When it comes to video enhancement software, it’s not practical to have to reinvent the wheel for every single use case. There are so many different combinations of hardware and software that could potentially be used in drones, smartphones, wearable cameras and other cameras in motion. This is why it pays off to look for video enhancement software that is general enough to be used in a wide variety of configurations. Let’s explore the great potential for new video enhancement applications in drones and more details on both why and how video enhancement software needs to adapt to specific use cases.
Taking inspiration from the past and looking to the future
Writing software is hard in general. Writing a high-performance video enhancement SDK is very hard. And taking the time to make sure your code doesn’t just solve one problem on one particular set of hardware takes even more effort. We knew early on that our video enhancement software Vidhance could be used in a variety of situations, so making our software general and customizable was always a priority.
At a high level, Vidhance is a system that takes video input, processes it, and outputs either a modified frame (e.g. stabilization), metadata about the frame (e.g. location of a tracked object), or both. This is a generic description, and for a good reason. Our work neither started, nor ends, with where we are now.
Initially, we made video enhancement software for the defense industry. Video from unmanned aerial vehicles (UAVs) underwater or in the air quickly needed the best possible enhancements, such as contrast optimization and stabilization. The technology was later expanded to other UAV applications including smaller drones and solutions for air traffic control. So, drones were an important part of how we started out.
Then smartphone manufacturers increasingly wanted to deploy video stabilization software to improve real-time video feeds. After a certain number of years focusing primarily on smartphones, we’re now coming full circle back to drones. This is because we are constantly looking towards the future and the next big thing.
The future potential of video enhancement for drones
Looking towards the future doesn’t just mean keeping an eye out for what to do next. It also means planning ahead for the software you’re writing now, instead of only making easy gains for current, specific problems.
For example, drones are one of the hottest products in technology today. Their future seems bright both as consumer products and in other expanding commercial applications. Vision processing-enabled capabilities required include collision avoidance, broader autonomous navigation, terrain analysis and subject tracking. Collision avoidance is not only relevant for fully autonomous navigation but also for “copilot” assistance when the drone is primarily controlled by a human being, analogous to today’s driver-assisted systems in cars.
These key features are poised to expand the drone market of tomorrow by making drones more capable and easier to use. The algorithms that will be used, whether they exist today or will be researched in the years to come, are typically applicable to a wide range of problems. But a general problem domain isn’t enough. The implementation – the software itself – must also be general to be able to unlock the future potential use cases for drones and similar cameras in motion.
Why video enhancement software needs to stay general
Video stabilization in specific and video enhancement in general are both challenged to maintain generality. Deploying them on large devices like surveillance aircraft in the defense industry is quite different from small devices like smartphones, bodycams and small drones. Integrating video stabilization on budget hardware is also vastly different from top-quality hardware.

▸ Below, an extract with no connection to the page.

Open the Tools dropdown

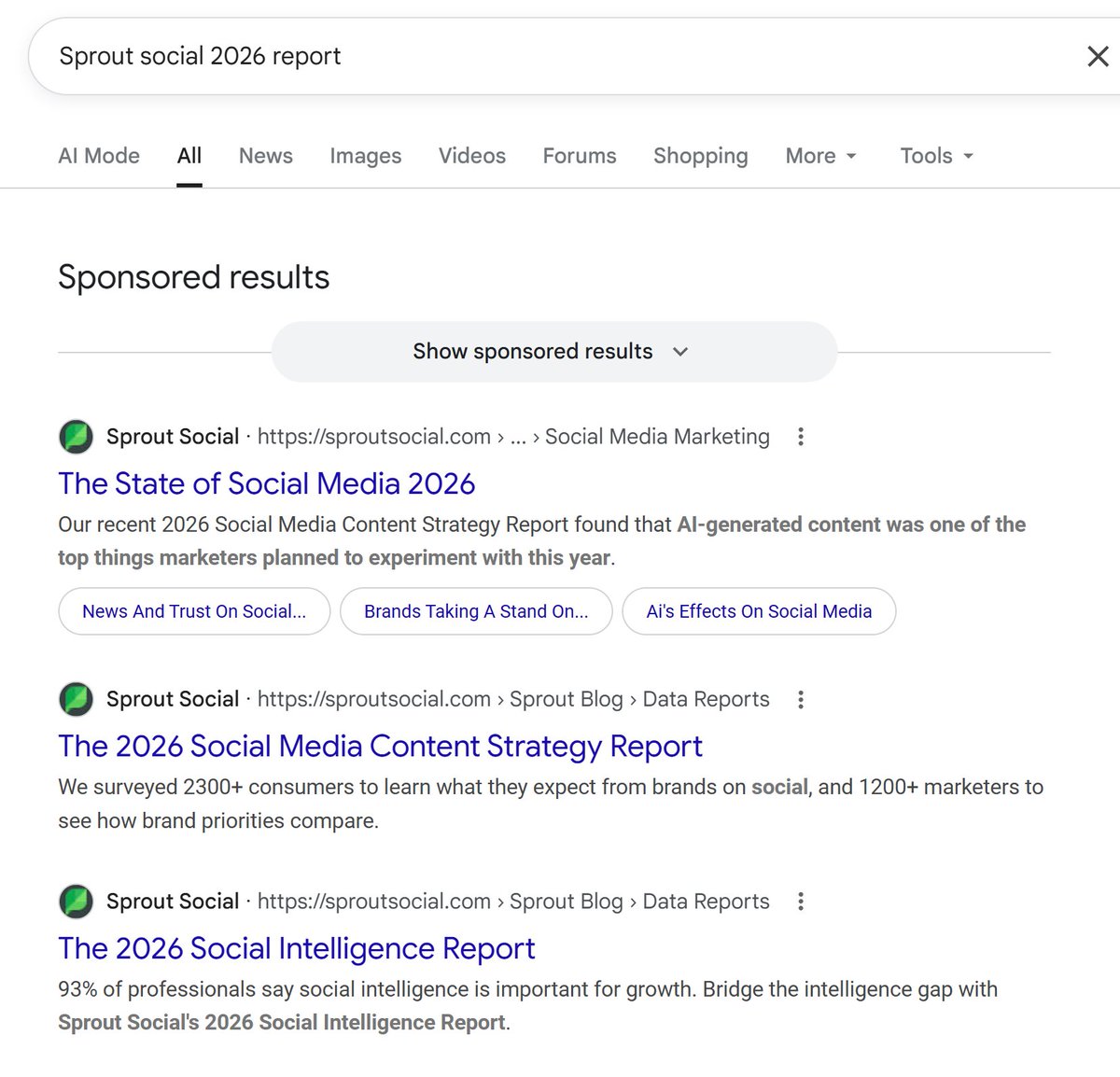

Vidhance has been used in an app for Kontigo Care’s advanced eHealth platform Previct® to detect the effect of drug-inducing stimulates on the iris of the eye. Although this is a highly specific use case, video enhancement software with a broad feature set and SDK makes it easy to add features like object tracking, live auto zoom and video stabilization if they are needed or to solve new problems.
While algorithms may stay the same (with small tweaks) for a long time, hardware and sensor data tend to look and work very differently across different devices. Staying general doesn’t just mean being open to different problems and use cases, it means decreasing the time required to integrate video enhancement into completely new hardware. For example, something we do a lot of is shuffle a large number of pixels around and manipulate them. Depending on the hardware, this is done in very different ways. A 4K video frame contains over 8 million pixels – that’s a lot of data.

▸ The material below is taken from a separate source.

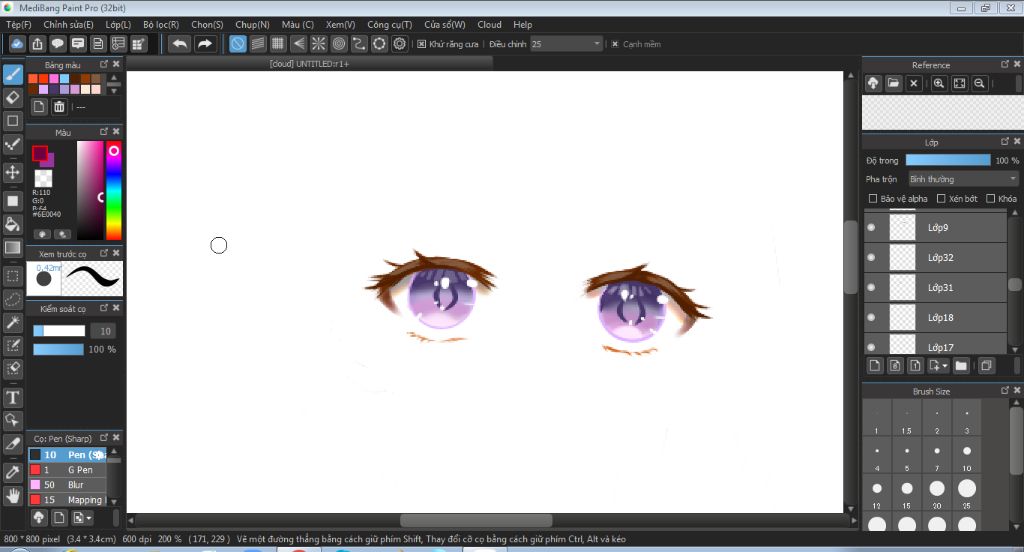This screenshot has height=552, width=1024.
Task: Select the Eraser tool in left toolbar
Action: [x=13, y=97]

How video enhancement software adapts to different hardware configurations
The word hardcoding is frequently used in software development contexts to denote something that is written specifically for exactly one configuration. This is generally frowned upon. A simple CPU will have to modify them one by one, which can take a lot of time. The easy way out is to hardcode this option into the software, since it will always work, there is always a CPU. But it’s also a very slow option.
Most CPUs have multiple cores, meaning they can carry out several instructions at once, and then you can divide the big chunk of data into smaller subsets for each core that can be processed simultaneously, considerably reducing the time required. Some devices have graphics cards and some have even more specialized hardware, like FPGAs or DSPs. All of these can be leveraged to improve performance.
For both smartphones and drones, the cost, performance and power consumption of different subsystems are taken into account when designing a product. Size and weight are especially important for drones. Different technologies deliver different tradeoffs, and video enhancement software needs to be capable of adjusting to this easily, preferably even auto adjusting.
Figure 1: Vidhance works for general input video, is configured with the right toolset for the current hardware, and outputs its result.
The best way to process the data also depends on other factors, such as if there’s other software running at the same time also in need system resources. In short, setting up a render pipeline in a smart way takes more time than a hardcoded solution (in the short run), but in the long run it allows you to create a more efficient and scalable platform. This empowers integrators to balance performance vs. computational cost as they see fit.
Time waits for nobody
Keeping video enhancement software general also means using modern programming techniques and languages to allow to the use of complex features while still remaining compatible with older hardware. Let’s take a look at a small example of what this may entail. How about getting the current (precise) time and date? That’s simple enough, right? Well, yes, this is done quite easily in both Linux (the base of Android and most IoT systems) and Windows. On Linux, this can be done with a few lines of programming code:
result = asctime(localtime(tm&));
It’s not too bad in Windows either. Unfortunately, Windows reports the time and date in another format! Since the output (or internal workings) of video enhancement software should work exactly the same regardless of the operating system, you need to be proactive even with small details like these. Therefore, when building our Vidhance video enhancement software for a Windows platform, our build system swaps out the above code for something like this:
There’s no need to understand the details here. The main takeaway is that even a small detail like this requires effort. When building the video enhancement software for a customer, information about the target system is provided along with specific customer requests, and the correct pieces of code are automatically selected and compiled, here and in a thousand other places, all ensuring the best possible performance and compatibility.
More to implementation than meets the eye
A typical implementation project often requires more than just installing a packaged product. There’s normally more work needed for integration and fine-tuned algorithms. Clients may request everything from customized products to pre-testing or characterization evaluation in our DxO lab (read more about our testing process and lab). The results are distilled down to a few important key variables. These are inputted into Vidhance, which automatically adjusts to make the best video enhancements and analysis possible.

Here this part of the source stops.